Le doute n'est pas un obstacle à la sainteté. Benoît XVI disait il y a peu de temps, devant 500 000 jeunes, à Lorette :
" Mère Teresa, malgré toute sa charité et sa force de foi, souffrait du silence de Dieu. "
Le prédicateur de la maison pontificale expliquait que les mystiques comme mère Teresa sont les évangélisateurs idéaux dans notre monde postmoderne où l'on vit comme si Dieu n'existait pas. Ils sont arrivés tout près des sans-Dieu, ils ont connu le vertige de se jeter en bas. Mère Teresa rappelle aux athées honnêtes qu'il leur suffirait de faire un saut pour passer sur la rive des mystiques.
Du rien au tout.
En 1957, elle écrivait : " Il y a tant de contradictions dans mon âme, un tel désir de Dieu et une continuelle souffrance ; je n'ai pas de foi, pas d'amour, pas de zèle… Le paradis ne signifie rien pour moi : il est un lieu vide. " Elle se languissait de Dieu, et elle ajoutait : " Je suis parfaitement heureuse de n'être personne, même pour Dieu. "

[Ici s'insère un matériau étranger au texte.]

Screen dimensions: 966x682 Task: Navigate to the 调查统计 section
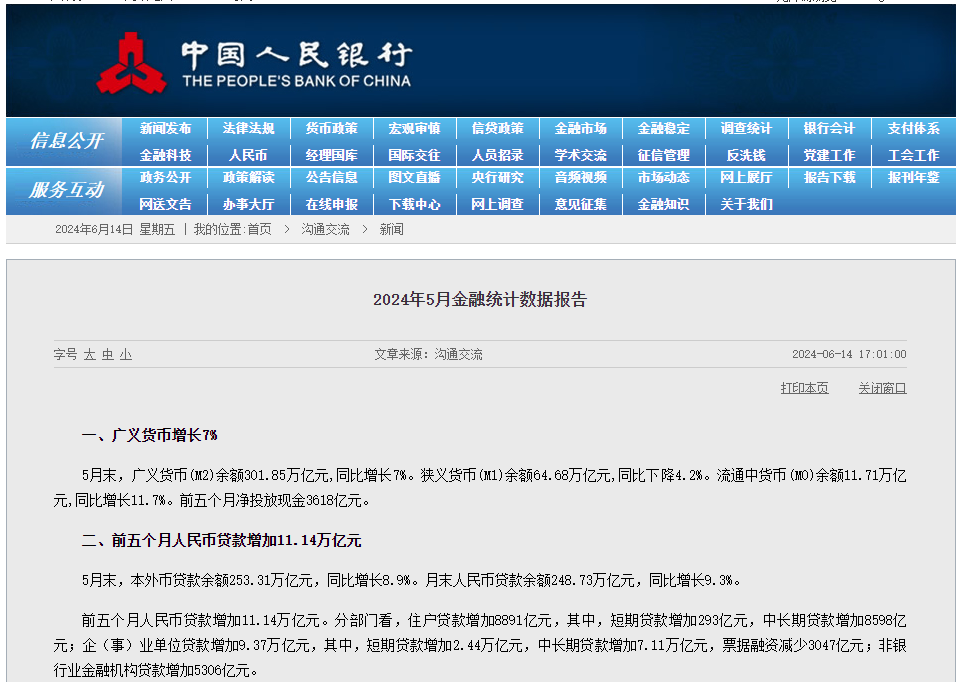pos(746,129)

Cinquante ans dans l'amour du Christ
Ces contradictions, d'autres saints les ont vécues avant elle.
Mère Teresa disait : " Pour moi, le vide et le silence sont si grands que, quand je regarde, je ne vois pas, quand j'écoute, je n'entends pas. " Le père Brian Kolodiejchuk, un proche d'elle, confiait : " Je n'ai jamais lu la vie d'un saint où le saint vivait dans une obscurité spirituelle si intense et si longue. Personne ne savait qu'elle était autant tourmentée. "
Mais n'oublions pas qu'elle a vécu des expériences spirituelles très fortes. Malgré ces cinquante ans de désert, les trésors inoubliables qu'elle avait ressentis dans l'amour de Dieu ont dynamisé sa fidélité. Jamais elle ne se serait engagée sur cette route de l'amour si elle n'avait pas eu ces moments, ces expériences spirituelles. Elle a cru sans en avoir la preuve, convaincue que l'amour vaut qu'on lui donne tout.

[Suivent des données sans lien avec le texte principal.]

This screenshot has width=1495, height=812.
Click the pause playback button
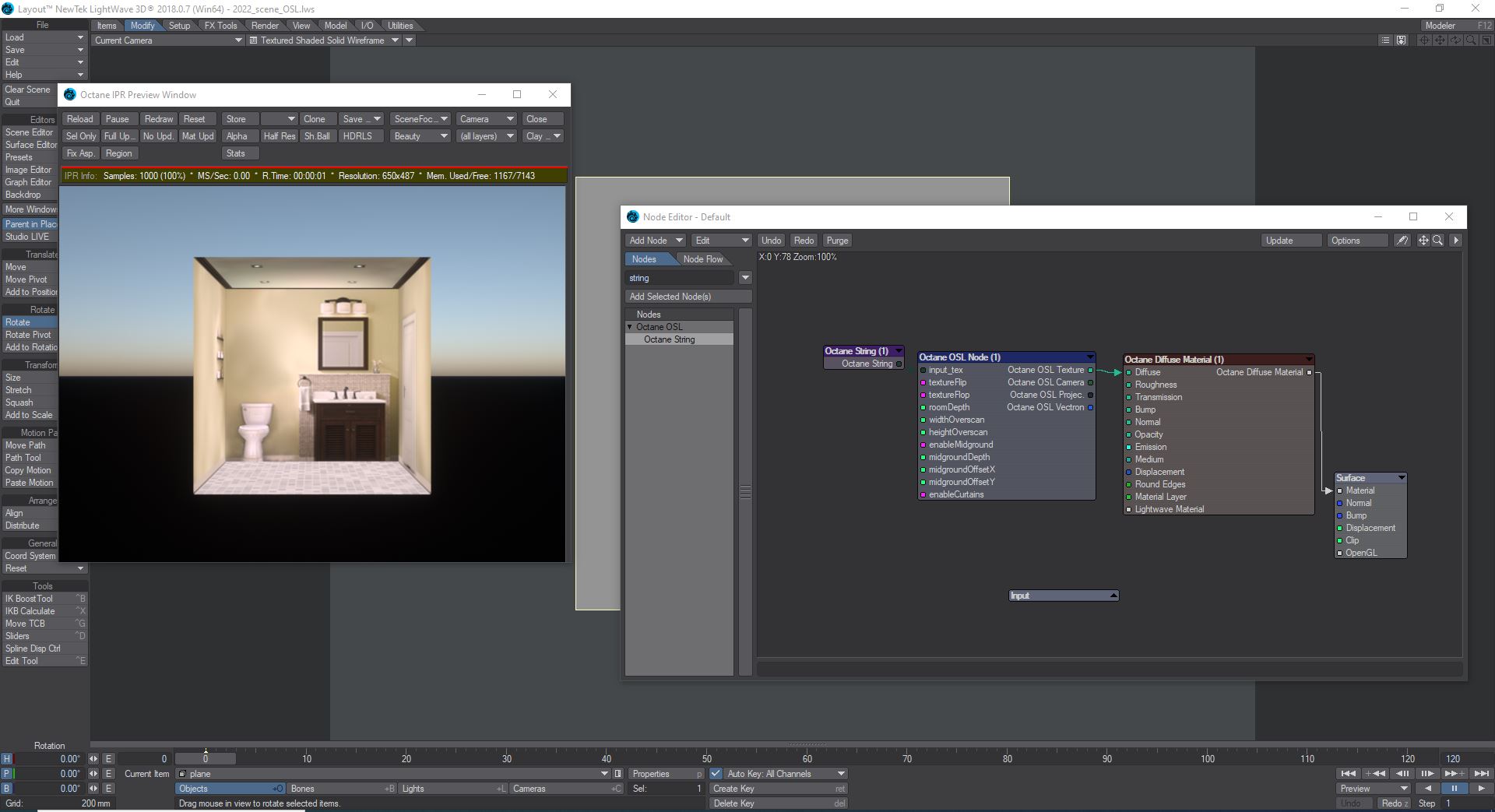pos(1454,789)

Elle communiait à l'angoisse du Christ dans sa passion. Elle disait : " Si un jour, je deviens une sainte, je serai sûrement celle des "ténèbres", je serai continuellement absente du paradis pour éclairer la lampe de ceux qui sont dans l'obscurité sur la Terre.
" Mère Teresa sera la sainte des athées et des agnostiques. Paradoxalement, elle est encore plus grande, plus convaincante qu'avant.
Elle nous console de tous les fous de Dieu qui osent tuer au nom de Dieu.